> DIRECTIONS
What lines below contain the word "Employer"? Please pull each one out.

━━━━━ SOURCE INFORMATION ━━━━━

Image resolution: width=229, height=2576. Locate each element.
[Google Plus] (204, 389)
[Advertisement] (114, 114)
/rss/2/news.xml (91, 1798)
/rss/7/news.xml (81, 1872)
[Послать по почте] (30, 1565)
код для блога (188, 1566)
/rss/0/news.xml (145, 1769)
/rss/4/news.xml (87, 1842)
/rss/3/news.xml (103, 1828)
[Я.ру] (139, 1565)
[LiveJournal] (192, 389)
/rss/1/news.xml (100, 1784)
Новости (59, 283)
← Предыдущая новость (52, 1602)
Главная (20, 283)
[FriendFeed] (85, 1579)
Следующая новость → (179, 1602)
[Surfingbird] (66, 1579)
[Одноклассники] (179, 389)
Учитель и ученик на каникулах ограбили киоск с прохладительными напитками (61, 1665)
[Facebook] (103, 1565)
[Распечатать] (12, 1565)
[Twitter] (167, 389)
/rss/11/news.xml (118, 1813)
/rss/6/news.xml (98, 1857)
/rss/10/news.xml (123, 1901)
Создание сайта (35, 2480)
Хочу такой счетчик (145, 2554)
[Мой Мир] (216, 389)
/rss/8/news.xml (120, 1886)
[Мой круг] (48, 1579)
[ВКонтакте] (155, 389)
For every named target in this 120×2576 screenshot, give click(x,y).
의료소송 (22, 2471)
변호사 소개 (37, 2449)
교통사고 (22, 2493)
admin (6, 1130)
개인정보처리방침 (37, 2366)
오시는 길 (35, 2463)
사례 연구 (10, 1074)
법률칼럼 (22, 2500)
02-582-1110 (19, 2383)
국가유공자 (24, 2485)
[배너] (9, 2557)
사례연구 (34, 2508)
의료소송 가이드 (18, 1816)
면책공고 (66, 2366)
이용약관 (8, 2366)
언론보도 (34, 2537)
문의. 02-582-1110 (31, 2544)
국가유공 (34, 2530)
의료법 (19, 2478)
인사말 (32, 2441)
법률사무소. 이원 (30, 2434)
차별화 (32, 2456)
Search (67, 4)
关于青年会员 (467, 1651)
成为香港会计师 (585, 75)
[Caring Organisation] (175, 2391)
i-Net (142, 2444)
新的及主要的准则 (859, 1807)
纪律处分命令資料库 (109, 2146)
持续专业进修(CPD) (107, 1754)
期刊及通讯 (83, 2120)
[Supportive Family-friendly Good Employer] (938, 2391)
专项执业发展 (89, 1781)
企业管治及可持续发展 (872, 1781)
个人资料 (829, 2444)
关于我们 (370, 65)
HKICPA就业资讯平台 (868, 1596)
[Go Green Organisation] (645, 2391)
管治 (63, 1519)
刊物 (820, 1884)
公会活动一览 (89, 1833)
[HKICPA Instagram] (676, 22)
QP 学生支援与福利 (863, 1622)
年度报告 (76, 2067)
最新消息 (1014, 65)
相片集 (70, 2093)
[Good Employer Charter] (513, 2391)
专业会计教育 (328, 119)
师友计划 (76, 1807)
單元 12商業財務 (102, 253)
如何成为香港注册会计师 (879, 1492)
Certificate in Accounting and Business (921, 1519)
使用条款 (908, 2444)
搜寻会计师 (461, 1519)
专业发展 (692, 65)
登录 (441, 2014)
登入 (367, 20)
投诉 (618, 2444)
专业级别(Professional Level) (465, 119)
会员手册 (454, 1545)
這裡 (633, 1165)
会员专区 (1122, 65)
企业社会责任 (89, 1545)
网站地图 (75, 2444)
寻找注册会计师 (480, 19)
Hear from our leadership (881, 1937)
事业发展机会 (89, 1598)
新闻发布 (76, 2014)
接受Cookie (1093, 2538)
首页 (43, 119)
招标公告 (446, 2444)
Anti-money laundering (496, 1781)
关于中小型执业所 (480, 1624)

━━━━━

> RESULT OF THIS EXERCISE
[Supportive Family-friendly Good Employer] (938, 2391)
[Good Employer Charter] (513, 2391)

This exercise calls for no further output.